Painting on the Beach
Given that the temperature falls a little bit everyday, trees are already changing their colors and dropping acorns, and students are returning to classes, I thought it time to post photographs of my most summer-full experience.
During the week of July 17th, I was able to paint my heart out on the beaches of Wellfleet, Cape Cod, Massachusetts. Just about every day, the sun shone with wonderful intensity. I headed out each bright morning to one of the great bay or ocean beaches, armed with large umbrella, big hat, sunscreen, and as many painting supplies as I could manage. My most important tool was my Pochade box, a very small wooden box that flipped open to reveal a palette and had space inside for my brushes, paints, mediums, and brush washing supplies. The cover worked as my easel and held up the panel or canvas on which I painted. I worked with the box on my lap (as you can see here if you try real hard) or I put the box on a tripod and painted while I stood (a much better way to paint). Guerilla Painter (click here for www.GuerillaPainter.com) is a wonderful source for these boxes that come in a variety of sizes.

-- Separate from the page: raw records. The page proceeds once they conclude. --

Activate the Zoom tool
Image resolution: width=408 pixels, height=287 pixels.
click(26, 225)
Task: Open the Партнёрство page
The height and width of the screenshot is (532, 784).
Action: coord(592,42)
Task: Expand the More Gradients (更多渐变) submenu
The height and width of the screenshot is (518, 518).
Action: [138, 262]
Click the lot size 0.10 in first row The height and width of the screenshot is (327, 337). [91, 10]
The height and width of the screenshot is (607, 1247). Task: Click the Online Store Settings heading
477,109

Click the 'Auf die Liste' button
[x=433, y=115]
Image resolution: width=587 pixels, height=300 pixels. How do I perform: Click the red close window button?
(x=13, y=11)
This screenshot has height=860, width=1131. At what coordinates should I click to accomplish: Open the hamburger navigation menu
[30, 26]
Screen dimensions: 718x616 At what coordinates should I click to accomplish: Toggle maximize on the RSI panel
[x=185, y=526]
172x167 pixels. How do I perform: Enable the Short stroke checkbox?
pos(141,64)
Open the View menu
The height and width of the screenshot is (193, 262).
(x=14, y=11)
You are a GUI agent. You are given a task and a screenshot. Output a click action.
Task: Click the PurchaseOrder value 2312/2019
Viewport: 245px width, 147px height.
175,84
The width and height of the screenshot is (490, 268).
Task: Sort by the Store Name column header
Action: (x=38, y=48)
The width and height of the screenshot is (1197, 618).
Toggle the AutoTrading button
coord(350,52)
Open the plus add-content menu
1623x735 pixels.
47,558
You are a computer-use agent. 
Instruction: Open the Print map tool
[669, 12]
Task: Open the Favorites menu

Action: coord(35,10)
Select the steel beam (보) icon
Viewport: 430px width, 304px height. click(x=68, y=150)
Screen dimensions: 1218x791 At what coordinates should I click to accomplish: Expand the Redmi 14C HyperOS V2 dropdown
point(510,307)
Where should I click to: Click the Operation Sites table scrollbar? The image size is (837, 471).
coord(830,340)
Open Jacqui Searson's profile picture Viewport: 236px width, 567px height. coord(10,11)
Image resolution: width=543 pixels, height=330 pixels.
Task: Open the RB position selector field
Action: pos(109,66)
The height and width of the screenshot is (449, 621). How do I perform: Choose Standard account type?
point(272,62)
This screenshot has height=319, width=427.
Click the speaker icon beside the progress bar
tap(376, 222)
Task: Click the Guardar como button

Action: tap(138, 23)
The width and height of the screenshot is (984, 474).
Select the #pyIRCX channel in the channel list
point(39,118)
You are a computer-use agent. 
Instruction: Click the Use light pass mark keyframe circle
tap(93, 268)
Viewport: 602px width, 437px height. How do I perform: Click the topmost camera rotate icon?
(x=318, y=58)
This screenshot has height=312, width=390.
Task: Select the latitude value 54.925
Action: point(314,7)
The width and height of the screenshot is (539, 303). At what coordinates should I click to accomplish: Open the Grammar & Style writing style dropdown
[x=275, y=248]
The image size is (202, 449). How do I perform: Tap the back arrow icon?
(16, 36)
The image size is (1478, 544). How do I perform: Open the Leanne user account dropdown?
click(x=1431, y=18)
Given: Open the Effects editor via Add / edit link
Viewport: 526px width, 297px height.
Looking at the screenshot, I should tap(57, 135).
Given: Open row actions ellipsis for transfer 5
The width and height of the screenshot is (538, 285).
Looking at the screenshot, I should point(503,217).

Favorite paintings were the sketches in oil that I did on paper, resin impregnated carton panels. There is something magical about painting on paper. Below are two sketches that are now on my studio wall to provide inspiration. They feature the dunes with which I fell in love and was compelled to paint. The one of the left was done at Secret Beach, one of our favorite spots in Wellfleet. The one on the right, from Newcomb Hollow Beach, is unfinished. The sun that day was just too relentless and the wind much too strong. My paints melted, my skin burned, and I tired of chasing my umbrella and used paper towels across the beach. So, I stopped the painting early. My dehydrated, sunburnt collapsed body on the beach would not have made for a pretty picture; but, while in the midst of doing a painting -- what a way to go!